According to OurCrowd, more than $4.8 billion was invested in Israel-based high-tech startups in 2016—more than was invested in Silicon Valley companies that year and up 120% from 2013.
Source: OurCrowd
Retailers are Increasing Technology Investment Spending
According to the RIS/Gartner Retail Technology Study 2016, in calendar year 2017, nearly six out of 10 retailers surveyed (59%) plan to raise their IT budgets, and 31% plan to increase their budgets by more than 5%. The study2 was based on a survey of 100 senior retail executives, nearly 41% of whom were VP level or higher. The respondents represented three major retail segments—specialty (29%), food/drug/convenience (25%) and apparel/footwear/accessories (20%)—as well as department store/mass merchandise/discounter (12%), other (8%) and e-commerce (6%).
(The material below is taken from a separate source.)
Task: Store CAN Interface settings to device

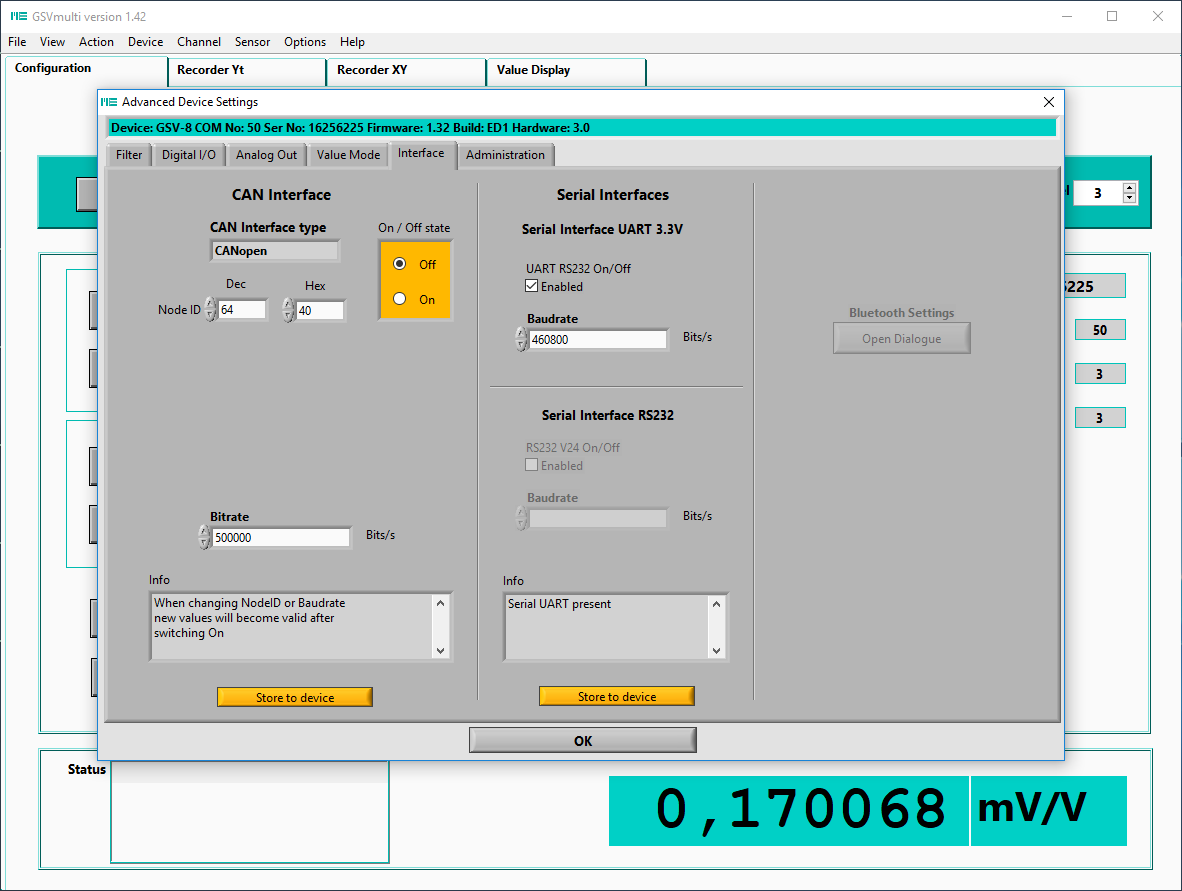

On average, the retailers surveyed planned to increase their IT budgets by 3.5% year over year in 2017, the same rate as indicated by the study the prior year. Increased IT budgets signal retailers’ commitment to developing and deploying new solutions, and could signal greater investment in corporate innovation programs.
Source: RIS/Gartner
Recent Announcements: Walmart Launches New Investment Arm
In March 2017, Walmart announced a new internal venture arm dubbed Store No. 8. The goal of the organization is to form strategic partnerships with promising young e-commerce companies, particularly those working on artificial intelligence and autonomous vehicles, and to identify other emerging technologies that could prove useful to Walmart. Along with incubating new ventures, Store No. 8 is intended to help create and develop new startups.
Source: walmart.com
The corporate venture capital model is becoming a more popular channel for corporate-startup engagement. Unlike conventional venture capital, there are no overarching strategic or financial objectives. Corporate venture capital tends to require more resources and specialized corporate structures, but it allows corporations to build closer and longer-term relationships with startups.
Conclusion
Consumers have changed how, when and where they shop, and retailers must rethink the overall shopping experience in order to meet consumer expectations and demands. As the pace of change within the retail industry accelerates, the corporate culture at many firms is shifting toward expanding in-house solutions beyond traditional corporate R&D departments, so that innovation efforts are part of a more open and collaborative environment. We believe that corporate-startup collaboration will be an essential part of every successful company’s innovation strategy going forward.